[Saved entries]
-----

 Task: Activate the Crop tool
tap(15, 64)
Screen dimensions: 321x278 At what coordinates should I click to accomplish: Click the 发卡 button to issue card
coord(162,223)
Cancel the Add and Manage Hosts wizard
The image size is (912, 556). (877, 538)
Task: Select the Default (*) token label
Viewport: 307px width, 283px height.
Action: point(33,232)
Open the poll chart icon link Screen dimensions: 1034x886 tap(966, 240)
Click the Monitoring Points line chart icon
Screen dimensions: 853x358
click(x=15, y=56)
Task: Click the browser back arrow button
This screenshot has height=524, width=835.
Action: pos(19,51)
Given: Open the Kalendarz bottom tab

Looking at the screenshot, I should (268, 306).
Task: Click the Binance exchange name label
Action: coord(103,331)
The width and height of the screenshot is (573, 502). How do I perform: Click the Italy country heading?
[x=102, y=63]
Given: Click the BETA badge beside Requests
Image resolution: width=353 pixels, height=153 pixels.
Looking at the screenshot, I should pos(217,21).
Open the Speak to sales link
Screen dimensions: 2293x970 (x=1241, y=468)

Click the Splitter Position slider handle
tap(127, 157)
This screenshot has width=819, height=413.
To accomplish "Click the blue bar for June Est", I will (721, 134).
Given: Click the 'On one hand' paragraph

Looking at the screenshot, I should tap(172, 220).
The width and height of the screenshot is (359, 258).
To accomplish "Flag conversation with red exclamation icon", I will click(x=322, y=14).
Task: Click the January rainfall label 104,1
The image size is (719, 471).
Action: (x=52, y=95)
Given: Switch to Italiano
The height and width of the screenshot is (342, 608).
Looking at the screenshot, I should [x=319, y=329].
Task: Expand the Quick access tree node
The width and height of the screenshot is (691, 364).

-----

> ASSIGNMENT
Output every record without changing any wording.

> ANSWER SECTION
 Task: Activate the Crop tool
tap(15, 64)
Screen dimensions: 321x278 At what coordinates should I click to accomplish: Click the 发卡 button to issue card
coord(162,223)
Cancel the Add and Manage Hosts wizard
The image size is (912, 556). (877, 538)
Task: Select the Default (*) token label
Viewport: 307px width, 283px height.
Action: point(33,232)
Open the poll chart icon link Screen dimensions: 1034x886 tap(966, 240)
Click the Monitoring Points line chart icon
Screen dimensions: 853x358
click(x=15, y=56)
Task: Click the browser back arrow button
This screenshot has height=524, width=835.
Action: pos(19,51)
Given: Open the Kalendarz bottom tab

Looking at the screenshot, I should (268, 306).
Task: Click the Binance exchange name label
Action: coord(103,331)
The width and height of the screenshot is (573, 502). How do I perform: Click the Italy country heading?
[x=102, y=63]
Given: Click the BETA badge beside Requests
Image resolution: width=353 pixels, height=153 pixels.
Looking at the screenshot, I should pos(217,21).
Open the Speak to sales link
Screen dimensions: 2293x970 (x=1241, y=468)

Click the Splitter Position slider handle
tap(127, 157)
This screenshot has width=819, height=413.
To accomplish "Click the blue bar for June Est", I will (721, 134).
Given: Click the 'On one hand' paragraph

Looking at the screenshot, I should tap(172, 220).
The width and height of the screenshot is (359, 258).
To accomplish "Flag conversation with red exclamation icon", I will click(x=322, y=14).
Task: Click the January rainfall label 104,1
The image size is (719, 471).
Action: (x=52, y=95)
Given: Switch to Italiano
The height and width of the screenshot is (342, 608).
Looking at the screenshot, I should [x=319, y=329].
Task: Expand the Quick access tree node
The width and height of the screenshot is (691, 364).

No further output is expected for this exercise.